AF : Tu fais quelques titres sur plusieurs disques plutôt que des albums complets. Est-ce un choix ?

 

S : Je fais les deux en fait. Avant, quand j’étais asso­cié à Kore on travaillait pour divers artistes avec unique­ment quelques morceaux par album puis à côté on avait nos projets pour lesquels on réali­sait l’in­té­gra­lité de l’al­bum. Ensuite, lorsque l’on s’est séparé je n’ai pas pu travailler sur les albums comme je voulais, voilà pourquoi. Mais par exemple sur l’al­bum de Tony Parker j’ai fait presque tous les sons et là je lance deux artistes, Rick­wel et Awa Imani, et je ferai toutes les instrus sur leurs albums, plus mon album concept qui devrait sortir en 2009.

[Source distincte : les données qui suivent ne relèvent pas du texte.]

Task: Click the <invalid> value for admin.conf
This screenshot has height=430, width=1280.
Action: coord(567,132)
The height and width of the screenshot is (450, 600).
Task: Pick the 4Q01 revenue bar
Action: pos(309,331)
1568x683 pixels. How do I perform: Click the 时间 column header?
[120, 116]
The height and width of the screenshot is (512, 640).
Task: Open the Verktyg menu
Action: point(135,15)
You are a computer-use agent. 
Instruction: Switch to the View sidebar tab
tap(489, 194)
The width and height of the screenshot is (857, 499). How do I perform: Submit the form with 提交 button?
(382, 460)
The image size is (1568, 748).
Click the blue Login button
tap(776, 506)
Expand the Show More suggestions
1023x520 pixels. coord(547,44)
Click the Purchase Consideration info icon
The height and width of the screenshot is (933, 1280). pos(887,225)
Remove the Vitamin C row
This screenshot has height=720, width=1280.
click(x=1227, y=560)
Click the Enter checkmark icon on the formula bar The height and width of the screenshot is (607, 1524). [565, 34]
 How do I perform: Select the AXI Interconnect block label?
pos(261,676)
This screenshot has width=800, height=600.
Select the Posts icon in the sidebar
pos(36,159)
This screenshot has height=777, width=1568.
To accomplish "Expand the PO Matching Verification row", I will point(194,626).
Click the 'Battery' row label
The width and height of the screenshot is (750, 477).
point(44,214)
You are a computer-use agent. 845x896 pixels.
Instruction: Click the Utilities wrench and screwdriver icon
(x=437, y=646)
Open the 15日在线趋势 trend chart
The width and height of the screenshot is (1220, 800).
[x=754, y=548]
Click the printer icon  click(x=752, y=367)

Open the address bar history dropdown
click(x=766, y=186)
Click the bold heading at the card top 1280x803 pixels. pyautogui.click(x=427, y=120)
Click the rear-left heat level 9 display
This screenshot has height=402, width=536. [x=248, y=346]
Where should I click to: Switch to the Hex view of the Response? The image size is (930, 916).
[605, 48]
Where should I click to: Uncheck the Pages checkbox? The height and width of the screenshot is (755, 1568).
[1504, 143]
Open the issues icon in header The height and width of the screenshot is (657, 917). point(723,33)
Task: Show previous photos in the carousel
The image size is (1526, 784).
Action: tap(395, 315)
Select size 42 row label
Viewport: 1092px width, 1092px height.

AF : Quel est ce concept ?

S : L’idée c’est le rassem­ble­ment. Pouvoir réunir des artistes inat­ten­dus, ça ne sera pas la play­list de Skyrock. Ce sera avec des gens que je connais, avec lesquels je suis en connexion, d’autres que j’ai connu parce qu’ils m’ont envoyé des maquettes sur ma page MySpace et aussi avec des artistes que j’ai rencon­trés à des concerts comme Keziah Jones. Je souhai­te­rai mélan­ger un Salif Keita avec un Soprano par exemple. Le projet s’ap­pelle « Afri­can Tonik » et le nom parle de lui même. Ca mêlera de l’Elec­tro/Dance et du Hip-Hop avec toutes les musiques issues du conti­nent afri­cain.

D’ailleurs, cet été j’ai balancé sur le net un morceau test « Chipeur arrête de chiper » avec Mory Kanté, Amine, Mokobe du 113 et DJ Raffa et sur YouTube on a eu plus de 2 millions de clics, ça passe sur Fun Radio alors qu’on a pas fait de promo, rien, c’était juste pour voir si le buzz prenait et c’est très encou­ra­geant. Faut pas hési­ter à mettre du son sur inter­net pour savoir comment on se situe, tous les artistes qui cartonnent travaillent beau­coup avec le net.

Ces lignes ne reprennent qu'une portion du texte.